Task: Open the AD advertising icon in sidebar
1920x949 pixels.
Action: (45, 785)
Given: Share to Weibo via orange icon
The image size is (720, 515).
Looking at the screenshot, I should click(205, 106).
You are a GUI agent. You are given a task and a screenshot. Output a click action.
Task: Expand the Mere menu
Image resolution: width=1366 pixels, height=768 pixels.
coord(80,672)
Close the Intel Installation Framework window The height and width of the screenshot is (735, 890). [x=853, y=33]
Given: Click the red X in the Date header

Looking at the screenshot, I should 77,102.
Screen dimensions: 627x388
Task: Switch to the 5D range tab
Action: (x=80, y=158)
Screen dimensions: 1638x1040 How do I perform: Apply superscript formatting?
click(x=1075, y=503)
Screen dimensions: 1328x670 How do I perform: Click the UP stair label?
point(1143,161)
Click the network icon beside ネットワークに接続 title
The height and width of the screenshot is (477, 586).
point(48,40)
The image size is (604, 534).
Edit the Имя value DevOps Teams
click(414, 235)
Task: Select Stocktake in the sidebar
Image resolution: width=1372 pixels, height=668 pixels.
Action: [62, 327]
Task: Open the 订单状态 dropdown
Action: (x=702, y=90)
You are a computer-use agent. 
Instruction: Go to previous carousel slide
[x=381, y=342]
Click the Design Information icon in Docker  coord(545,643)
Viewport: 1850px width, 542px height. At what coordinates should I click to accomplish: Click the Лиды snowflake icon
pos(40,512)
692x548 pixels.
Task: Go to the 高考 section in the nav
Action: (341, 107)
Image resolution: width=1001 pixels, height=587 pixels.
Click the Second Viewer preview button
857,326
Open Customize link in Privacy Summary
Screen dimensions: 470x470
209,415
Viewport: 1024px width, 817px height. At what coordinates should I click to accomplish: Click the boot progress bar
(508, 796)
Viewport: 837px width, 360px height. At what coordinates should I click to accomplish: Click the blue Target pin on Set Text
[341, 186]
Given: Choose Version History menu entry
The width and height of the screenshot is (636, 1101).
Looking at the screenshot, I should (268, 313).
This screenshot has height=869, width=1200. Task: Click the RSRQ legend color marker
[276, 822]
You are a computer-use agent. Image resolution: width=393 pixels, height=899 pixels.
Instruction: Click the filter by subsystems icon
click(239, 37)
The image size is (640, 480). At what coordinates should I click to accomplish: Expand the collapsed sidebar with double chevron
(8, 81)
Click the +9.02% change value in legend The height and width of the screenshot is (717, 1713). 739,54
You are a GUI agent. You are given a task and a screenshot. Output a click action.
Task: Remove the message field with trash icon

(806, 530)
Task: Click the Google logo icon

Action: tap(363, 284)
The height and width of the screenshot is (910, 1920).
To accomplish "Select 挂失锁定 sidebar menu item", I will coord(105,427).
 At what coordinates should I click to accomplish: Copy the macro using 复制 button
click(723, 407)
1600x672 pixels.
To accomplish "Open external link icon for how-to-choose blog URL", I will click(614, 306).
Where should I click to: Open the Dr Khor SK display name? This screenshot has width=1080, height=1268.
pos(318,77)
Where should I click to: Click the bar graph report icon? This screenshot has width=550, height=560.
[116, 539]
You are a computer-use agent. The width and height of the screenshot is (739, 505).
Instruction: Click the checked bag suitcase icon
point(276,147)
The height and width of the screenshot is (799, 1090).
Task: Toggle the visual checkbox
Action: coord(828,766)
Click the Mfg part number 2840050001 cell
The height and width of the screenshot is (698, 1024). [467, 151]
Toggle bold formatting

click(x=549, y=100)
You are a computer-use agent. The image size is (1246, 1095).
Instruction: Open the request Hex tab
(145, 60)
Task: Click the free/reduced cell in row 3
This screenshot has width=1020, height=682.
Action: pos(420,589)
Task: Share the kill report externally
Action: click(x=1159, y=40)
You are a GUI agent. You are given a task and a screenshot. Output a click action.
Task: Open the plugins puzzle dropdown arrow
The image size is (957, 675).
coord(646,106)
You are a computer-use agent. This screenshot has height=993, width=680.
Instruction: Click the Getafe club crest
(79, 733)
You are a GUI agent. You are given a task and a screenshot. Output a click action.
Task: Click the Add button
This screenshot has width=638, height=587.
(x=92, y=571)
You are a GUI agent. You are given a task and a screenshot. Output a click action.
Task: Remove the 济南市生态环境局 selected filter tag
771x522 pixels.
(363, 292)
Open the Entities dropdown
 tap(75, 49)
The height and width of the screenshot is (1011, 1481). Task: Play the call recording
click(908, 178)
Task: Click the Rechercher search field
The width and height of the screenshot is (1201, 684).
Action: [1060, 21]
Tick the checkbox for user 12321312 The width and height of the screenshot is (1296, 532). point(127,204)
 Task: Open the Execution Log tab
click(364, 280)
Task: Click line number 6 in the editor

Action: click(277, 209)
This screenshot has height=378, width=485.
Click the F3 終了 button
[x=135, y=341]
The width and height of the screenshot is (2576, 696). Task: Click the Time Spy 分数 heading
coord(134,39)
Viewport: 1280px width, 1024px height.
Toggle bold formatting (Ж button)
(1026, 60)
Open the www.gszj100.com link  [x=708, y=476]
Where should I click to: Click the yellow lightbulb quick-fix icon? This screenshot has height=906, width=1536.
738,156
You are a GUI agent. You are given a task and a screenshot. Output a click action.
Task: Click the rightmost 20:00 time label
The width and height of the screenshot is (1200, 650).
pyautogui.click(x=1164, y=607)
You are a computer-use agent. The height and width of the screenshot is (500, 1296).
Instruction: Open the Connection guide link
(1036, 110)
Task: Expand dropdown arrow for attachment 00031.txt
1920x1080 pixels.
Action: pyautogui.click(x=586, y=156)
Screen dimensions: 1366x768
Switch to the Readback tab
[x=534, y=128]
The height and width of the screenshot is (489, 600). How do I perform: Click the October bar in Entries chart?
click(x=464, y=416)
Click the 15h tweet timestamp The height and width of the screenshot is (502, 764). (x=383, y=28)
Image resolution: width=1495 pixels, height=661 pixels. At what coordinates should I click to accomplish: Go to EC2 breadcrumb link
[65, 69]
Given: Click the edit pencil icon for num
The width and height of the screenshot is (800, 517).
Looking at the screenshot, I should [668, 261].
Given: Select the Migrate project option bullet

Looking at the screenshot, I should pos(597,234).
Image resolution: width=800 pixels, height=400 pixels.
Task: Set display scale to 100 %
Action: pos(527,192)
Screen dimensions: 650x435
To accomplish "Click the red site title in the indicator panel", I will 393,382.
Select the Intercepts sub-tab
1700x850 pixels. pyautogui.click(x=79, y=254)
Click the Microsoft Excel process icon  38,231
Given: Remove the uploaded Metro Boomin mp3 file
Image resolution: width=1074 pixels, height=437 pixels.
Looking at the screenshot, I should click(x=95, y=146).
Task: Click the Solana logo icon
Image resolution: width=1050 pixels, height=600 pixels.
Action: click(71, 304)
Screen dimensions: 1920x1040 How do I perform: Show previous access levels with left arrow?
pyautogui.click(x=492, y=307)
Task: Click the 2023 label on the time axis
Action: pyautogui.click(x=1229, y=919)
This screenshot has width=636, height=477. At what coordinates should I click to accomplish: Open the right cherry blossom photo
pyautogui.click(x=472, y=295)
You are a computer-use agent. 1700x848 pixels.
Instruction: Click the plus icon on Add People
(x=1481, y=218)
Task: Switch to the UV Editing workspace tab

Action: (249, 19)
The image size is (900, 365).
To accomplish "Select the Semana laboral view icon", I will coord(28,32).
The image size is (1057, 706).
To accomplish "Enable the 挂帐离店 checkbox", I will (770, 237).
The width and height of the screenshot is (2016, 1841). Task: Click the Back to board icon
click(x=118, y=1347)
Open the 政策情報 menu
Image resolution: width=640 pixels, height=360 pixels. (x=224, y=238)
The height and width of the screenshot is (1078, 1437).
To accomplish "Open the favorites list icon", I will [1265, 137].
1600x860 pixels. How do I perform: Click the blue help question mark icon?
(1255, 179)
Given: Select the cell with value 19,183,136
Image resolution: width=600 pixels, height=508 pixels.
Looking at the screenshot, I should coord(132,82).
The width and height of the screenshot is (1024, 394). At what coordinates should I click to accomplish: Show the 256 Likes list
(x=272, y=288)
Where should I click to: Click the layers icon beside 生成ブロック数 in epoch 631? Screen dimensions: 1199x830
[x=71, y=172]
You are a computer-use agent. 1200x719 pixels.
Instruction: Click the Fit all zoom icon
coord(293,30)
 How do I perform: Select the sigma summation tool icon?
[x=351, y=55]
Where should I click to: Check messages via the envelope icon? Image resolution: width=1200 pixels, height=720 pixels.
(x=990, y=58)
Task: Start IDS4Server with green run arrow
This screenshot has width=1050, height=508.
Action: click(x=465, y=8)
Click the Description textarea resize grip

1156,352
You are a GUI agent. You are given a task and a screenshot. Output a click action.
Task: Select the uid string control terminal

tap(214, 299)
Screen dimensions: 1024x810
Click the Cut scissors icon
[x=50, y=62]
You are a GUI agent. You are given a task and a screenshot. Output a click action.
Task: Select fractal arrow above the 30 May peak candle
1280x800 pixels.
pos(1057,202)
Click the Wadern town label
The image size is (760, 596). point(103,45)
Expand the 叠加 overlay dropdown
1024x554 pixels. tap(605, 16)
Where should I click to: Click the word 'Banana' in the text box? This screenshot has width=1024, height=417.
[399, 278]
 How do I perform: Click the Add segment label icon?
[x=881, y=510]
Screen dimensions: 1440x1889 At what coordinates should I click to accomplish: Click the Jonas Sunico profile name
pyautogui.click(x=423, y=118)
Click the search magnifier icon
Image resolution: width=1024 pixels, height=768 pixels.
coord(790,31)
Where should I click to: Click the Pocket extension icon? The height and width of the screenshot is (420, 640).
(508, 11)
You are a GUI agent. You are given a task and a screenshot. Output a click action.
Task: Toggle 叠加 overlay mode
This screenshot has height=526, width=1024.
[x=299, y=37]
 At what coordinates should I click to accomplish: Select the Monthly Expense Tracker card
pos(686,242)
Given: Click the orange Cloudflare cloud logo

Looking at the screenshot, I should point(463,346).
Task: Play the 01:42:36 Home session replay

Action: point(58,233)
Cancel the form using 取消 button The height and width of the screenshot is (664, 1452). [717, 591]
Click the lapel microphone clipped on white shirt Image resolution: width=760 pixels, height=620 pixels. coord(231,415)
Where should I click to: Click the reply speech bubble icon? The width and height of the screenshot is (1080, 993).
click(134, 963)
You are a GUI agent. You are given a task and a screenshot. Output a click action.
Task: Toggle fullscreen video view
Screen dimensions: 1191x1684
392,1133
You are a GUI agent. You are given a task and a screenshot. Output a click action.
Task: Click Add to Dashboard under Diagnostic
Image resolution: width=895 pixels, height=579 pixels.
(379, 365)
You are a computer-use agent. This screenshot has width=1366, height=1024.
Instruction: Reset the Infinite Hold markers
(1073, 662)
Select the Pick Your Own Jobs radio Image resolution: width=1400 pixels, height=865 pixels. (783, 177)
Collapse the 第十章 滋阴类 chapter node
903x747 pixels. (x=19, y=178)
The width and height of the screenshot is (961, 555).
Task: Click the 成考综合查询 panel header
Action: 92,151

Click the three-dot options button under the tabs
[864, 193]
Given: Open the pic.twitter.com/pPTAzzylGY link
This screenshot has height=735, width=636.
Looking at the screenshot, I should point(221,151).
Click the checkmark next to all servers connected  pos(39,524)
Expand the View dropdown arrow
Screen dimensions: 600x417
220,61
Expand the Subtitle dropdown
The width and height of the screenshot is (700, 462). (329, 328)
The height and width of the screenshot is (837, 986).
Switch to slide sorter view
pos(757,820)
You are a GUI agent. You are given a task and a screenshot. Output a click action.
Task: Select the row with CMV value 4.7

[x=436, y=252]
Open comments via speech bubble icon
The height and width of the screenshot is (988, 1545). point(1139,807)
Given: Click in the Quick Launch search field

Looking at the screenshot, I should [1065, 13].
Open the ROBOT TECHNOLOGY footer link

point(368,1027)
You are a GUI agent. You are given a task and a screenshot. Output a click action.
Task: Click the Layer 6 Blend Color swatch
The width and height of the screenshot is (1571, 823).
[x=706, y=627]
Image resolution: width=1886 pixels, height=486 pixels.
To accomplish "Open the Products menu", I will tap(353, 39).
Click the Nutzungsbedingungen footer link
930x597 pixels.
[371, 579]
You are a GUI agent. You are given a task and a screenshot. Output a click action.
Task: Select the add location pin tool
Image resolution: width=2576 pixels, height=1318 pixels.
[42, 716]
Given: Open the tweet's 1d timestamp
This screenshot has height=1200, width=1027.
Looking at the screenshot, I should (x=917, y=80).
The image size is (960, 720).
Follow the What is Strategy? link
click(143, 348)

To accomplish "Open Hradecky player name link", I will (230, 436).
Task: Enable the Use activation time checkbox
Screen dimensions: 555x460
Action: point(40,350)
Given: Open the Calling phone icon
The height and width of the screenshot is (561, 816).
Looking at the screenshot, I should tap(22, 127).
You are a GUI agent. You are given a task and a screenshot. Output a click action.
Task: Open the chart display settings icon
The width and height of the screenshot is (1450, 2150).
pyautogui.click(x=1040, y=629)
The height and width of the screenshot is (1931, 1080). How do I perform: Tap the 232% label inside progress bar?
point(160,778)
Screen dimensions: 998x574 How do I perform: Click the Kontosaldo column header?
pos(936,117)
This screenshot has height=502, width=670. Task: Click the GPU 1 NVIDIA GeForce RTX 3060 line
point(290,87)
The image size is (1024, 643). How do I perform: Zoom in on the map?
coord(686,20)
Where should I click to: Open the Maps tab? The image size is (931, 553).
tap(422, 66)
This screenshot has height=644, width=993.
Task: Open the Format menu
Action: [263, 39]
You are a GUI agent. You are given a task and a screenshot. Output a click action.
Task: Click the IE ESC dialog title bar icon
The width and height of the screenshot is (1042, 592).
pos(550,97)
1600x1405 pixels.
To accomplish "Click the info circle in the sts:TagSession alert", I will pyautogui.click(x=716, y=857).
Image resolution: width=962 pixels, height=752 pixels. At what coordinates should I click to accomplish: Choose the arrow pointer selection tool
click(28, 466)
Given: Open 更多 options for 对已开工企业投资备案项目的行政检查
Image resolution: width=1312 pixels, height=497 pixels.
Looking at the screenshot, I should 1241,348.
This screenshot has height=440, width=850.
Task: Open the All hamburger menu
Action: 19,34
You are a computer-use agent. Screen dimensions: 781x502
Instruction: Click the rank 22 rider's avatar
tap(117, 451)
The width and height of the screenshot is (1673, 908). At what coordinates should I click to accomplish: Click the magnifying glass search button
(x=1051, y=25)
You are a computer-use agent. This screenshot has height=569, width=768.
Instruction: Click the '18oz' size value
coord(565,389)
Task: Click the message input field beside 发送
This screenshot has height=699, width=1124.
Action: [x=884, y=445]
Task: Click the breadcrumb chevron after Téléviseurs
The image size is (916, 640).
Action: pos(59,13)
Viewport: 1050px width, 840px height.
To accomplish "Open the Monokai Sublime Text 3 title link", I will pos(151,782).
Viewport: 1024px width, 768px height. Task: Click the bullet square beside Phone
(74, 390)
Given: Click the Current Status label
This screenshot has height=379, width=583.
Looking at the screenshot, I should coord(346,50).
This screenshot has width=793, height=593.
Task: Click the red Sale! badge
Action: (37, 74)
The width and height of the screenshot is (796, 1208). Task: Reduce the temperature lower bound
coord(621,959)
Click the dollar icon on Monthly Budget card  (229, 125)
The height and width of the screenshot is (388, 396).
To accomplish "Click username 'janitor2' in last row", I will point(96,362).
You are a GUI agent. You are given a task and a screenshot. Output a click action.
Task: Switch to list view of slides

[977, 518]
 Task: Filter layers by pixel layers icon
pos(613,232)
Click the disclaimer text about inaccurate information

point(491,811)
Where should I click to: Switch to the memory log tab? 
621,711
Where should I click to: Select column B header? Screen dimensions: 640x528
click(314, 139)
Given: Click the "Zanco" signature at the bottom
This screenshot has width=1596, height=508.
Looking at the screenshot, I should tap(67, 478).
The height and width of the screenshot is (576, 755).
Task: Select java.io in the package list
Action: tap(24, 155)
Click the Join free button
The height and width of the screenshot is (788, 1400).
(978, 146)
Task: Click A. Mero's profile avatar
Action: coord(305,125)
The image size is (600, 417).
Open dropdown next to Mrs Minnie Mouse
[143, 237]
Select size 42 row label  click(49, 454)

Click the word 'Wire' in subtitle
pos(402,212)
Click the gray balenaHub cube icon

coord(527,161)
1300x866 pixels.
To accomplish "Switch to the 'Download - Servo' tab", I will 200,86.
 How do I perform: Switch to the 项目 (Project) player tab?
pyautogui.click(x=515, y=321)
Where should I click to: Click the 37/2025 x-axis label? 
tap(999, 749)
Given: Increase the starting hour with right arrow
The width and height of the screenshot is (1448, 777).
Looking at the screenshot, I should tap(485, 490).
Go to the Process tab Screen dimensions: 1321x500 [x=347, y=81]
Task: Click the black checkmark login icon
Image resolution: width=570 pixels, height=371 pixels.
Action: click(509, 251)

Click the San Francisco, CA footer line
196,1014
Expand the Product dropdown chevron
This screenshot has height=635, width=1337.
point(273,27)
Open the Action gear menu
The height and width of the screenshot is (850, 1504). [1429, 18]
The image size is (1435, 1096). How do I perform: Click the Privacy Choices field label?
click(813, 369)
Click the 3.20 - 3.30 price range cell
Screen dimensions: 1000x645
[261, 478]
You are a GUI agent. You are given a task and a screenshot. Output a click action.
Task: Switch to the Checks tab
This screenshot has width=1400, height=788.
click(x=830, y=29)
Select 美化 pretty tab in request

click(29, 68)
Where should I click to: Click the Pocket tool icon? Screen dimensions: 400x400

══════════

**TASK STATEMENT**
Within the listing above, give again exactly every line from the line with "Task: Play the 01:42:36 Home session replay" through the line with "The height and width of the screenshot is (837, 986).", both included, and no other line.

**ANSWER FOR THE TASK**
Task: Play the 01:42:36 Home session replay

Action: point(58,233)
Cancel the form using 取消 button The height and width of the screenshot is (664, 1452). [717, 591]
Click the lapel microphone clipped on white shirt Image resolution: width=760 pixels, height=620 pixels. coord(231,415)
Where should I click to: Click the reply speech bubble icon? The width and height of the screenshot is (1080, 993).
click(134, 963)
You are a GUI agent. You are given a task and a screenshot. Output a click action.
Task: Toggle fullscreen video view
Screen dimensions: 1191x1684
392,1133
You are a GUI agent. You are given a task and a screenshot. Output a click action.
Task: Click Add to Dashboard under Diagnostic
Image resolution: width=895 pixels, height=579 pixels.
(379, 365)
You are a computer-use agent. This screenshot has width=1366, height=1024.
Instruction: Reset the Infinite Hold markers
(1073, 662)
Select the Pick Your Own Jobs radio Image resolution: width=1400 pixels, height=865 pixels. (783, 177)
Collapse the 第十章 滋阴类 chapter node
903x747 pixels. (x=19, y=178)
The width and height of the screenshot is (961, 555).
Task: Click the 成考综合查询 panel header
Action: 92,151

Click the three-dot options button under the tabs
[864, 193]
Given: Open the pic.twitter.com/pPTAzzylGY link
This screenshot has height=735, width=636.
Looking at the screenshot, I should point(221,151).
Click the checkmark next to all servers connected  pos(39,524)
Expand the View dropdown arrow
Screen dimensions: 600x417
220,61
Expand the Subtitle dropdown
The width and height of the screenshot is (700, 462). (329, 328)
The height and width of the screenshot is (837, 986).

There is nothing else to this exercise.